Люба, девчонка пугливая, ты стала бояться шахты, дрожишь за своего Сашеньку, когда он спускается туда, — обещаю тебе, я уничтожу подземный труд! Кузьмич прикрикнул на Любу: «Молчи, дура! Не болтай вздор! Я тридцать лет в шахтах работаю, и чтоб родная дочь панику разводила — не позволю!» Он любит шахту, с гордостью говорит: «Мы шахтеры…» А я? Разве я не люблю? Я тоже люблю, горжусь, что я потомственный горняк. Настоящий шахтер никуда не уйдет от угля. Тут есть гордость и слава. Но кто захочет рубать кайлом, когда есть пневматический молот и врубовая машина? Кто будет цепляться за фонарь, когда светит электричество? И кто откажется от солнца? От теплого ветерка?
Влетит ветерок в окна станции управления. Станции управления подземной газификацией! Стены выложены белыми кафельными плитками, рабочие чистой тряпкой протирают никелированные части, легкий поворот рукоятки направляет сложный процесс газификации угля, процесс, происходящий глубоко под землей!..

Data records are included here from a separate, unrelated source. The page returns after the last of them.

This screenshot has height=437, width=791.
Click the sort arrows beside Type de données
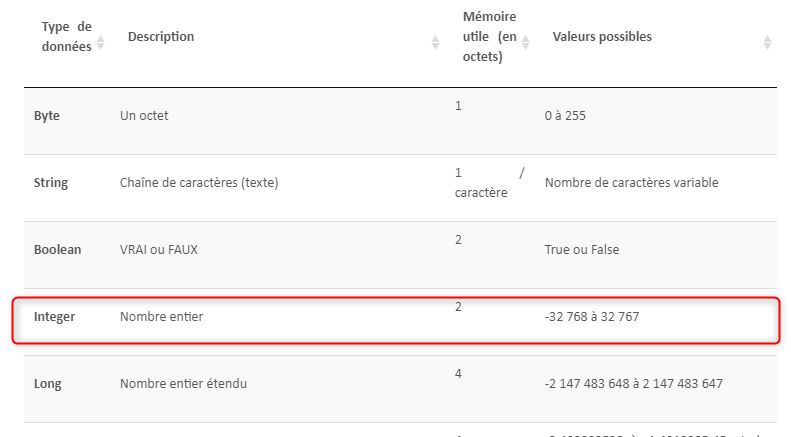[x=100, y=43]
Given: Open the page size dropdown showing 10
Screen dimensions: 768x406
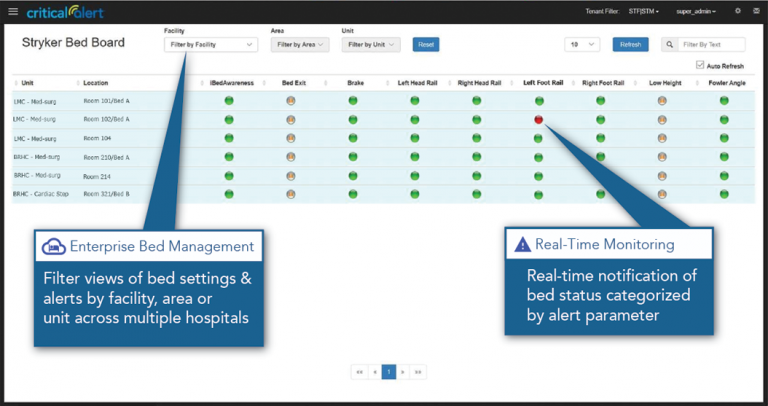Looking at the screenshot, I should (582, 45).

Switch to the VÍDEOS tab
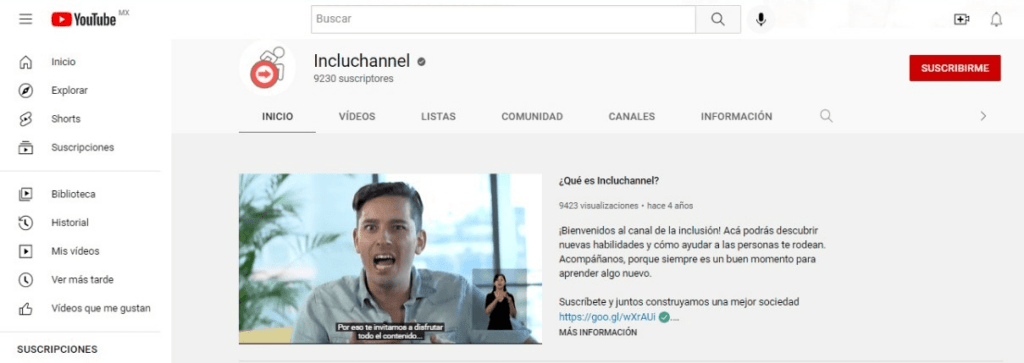357,117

Это уже не единоборство человека с природой. Это — уверенное управление послушной, подчинившейся человеку стихией.
И это коммунизм!
Кузьмич станет к пульту управления. Сын Катеринки и Вовы станет к пульту управления. Бесшумные электровозы помчатся по всем дорогам — через сады, через бездымные города. По невидимым, уложенным в землю трубам полетит газ к городам, заводам, пристаням. В сверкающих баллонах будет грузиться легкое волшебное топливо.
На белых лепестках акации не будет налета угольной пыли. И не будет висеть вон там, над родным городом, темная пелена дыма…
Он вдруг приподнялся, не веря своим глазам.
Совсем недалеко от него вольно шагала по желтеющей траве Татьяна Николаевна. Легкий шарф реял вокруг ее плеч. Полотняная шляпа прикрывала от солнца ее лицо.
Трепет восторга поднял Пальку и бросил к ней навстречу.
— Вы! Вы! — повторял он, хватая и сжимая ее руки. — Дорогая, хорошая, вы!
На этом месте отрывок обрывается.